Nas obras de biarritzzz, discutindo passado e futuro no presente digital, a memória é assunto, mas sua criação parte daquilo que desejamos. Não conseguimos buscar nossas memórias, porque estamos submetidos às timelines das redes sociais, diz a teórica e artista Giselle Beiguelman. A divulgação de nossas vidas, registradas diariamente em inúmeras fotos de celular, supera as próprias experiências. A nostalgia que aparece no poema de biarritzzz, como um sonho apoiado em ancestrais, está repleta, não de um tempo apenas vivido, mas desse tempo desejado.

Se esse tempo metaforizado na ampulheta aparece em biarritzzz, nos trabalhos de Gilbertto Prado e Suzete Venturelli o tempo ironizado é o da tecnologia em sua corrida pela atualização e submetida à obsolescência programada. O corpo encontra a máquina. A vida e a morte encontram a máquina, brotando e perecendo. Embora androidizados, não somos mais eficientes.

Já em Denu, o tempo se eleva quando ecossistemas vivos e digitais de uma estética game-like respiram como que dentro de redomas protegidas, estufas de plantas surrealistas opticamente táteis. 


Imagens Pobres e Mesquinhas:

Em 2009, a artista alemã Hito Steyerl propôs o conceito de “imagens pobres” (poor images) como maneira de compreender a imagem digital contemporânea, descrevendo essa imagem como de qualidade inferior, de baixa resolução, uma imagem-fantasma, “distribuída gratuitamente, esmagada em conexões digitais lentas, compactadas, reproduzidas, remisturadas, copiadas e coladas noutros canais de distribuição”[1]. Steryel estava consciente do caráter contraditório traduzido pela imagem pobre, como expressão social – se, por um lado, essa imagem circula abertamente incomodando o fetiche da qualidade digital e proporcionando a inclusão de muitos, por outro, ela é a consequência pirata de um mundo excessivamente privatizado. A imagem pobre revela pouco sobre o original, porque não é isso que lhe interessa; ela diz respeito à circulação e dispersão digital e ao tempo fragmentado.
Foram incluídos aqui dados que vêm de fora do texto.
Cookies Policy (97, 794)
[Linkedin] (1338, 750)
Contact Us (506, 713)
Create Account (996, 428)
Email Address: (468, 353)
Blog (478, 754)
Este ano, Steryel apresentou outro conceito que avança a ideia de imagem pobre. Interessada na imagem “mesquinha” ou “perversa”, a noção de “mean images” destaca o trabalho HUMANO explorado e encobertado pela imagem digital. O termo “inteligência artificial”, dizem alguns, não revela sua estrutura predatória em termos físicos e humanos – dos gigantes data centers do Google ao redor do globo à exploração de minas de lítio para as baterias de equipamentos eletrônicos. Não deixando de ser imagens pobres, as imagens mesquinhas são produto da invisibilidade de microtrabalhadores e microtrabalhadoras que fazem o aprendizado de máquina, sendo assombrados pela violência das imagens a que são expostos e que precisam avaliar. Indivíduos exigidos a funcionarem como robôs, destituídos de subjetividade. A “nuvem” ganha, assim, um aspecto real, palpável e perverso, em oposição à imagem imaterial que a metáfora sugere.


Responsabilidade:

Você é responsável por sua interação com as obras de arte e conteúdos expostos. Entendemos que as obras apresentadas podem levantar questões complexas e desafiadoras. Lembre-se de que sua participação é voluntária, e você é livre para explorar a exposição de acordo com seu interesse e disposição.



Regime de Informação:

“Chamamos regime de informação a forma de dominação na qual informações e seu processamento por algoritmos e inteligência artificial determinam decisivamente processos sociais, econômicos e políticos em oposição ao regime disciplinar. Não são corpos e energias que são explorados, mas informações e dados. Não é, então, a posse de meios de produção que é decisiva para o ganho de poder, mas o acesso a dados utilizados para vigilância, controle e prognóstico de comportamento psicopolíticos. O regime de informação está acoplado ao capitalismo da informação, que se desenvolve em capitalismo da vigilância e que degrada os seres humanos em gado, em animais de consumo e dados”[2].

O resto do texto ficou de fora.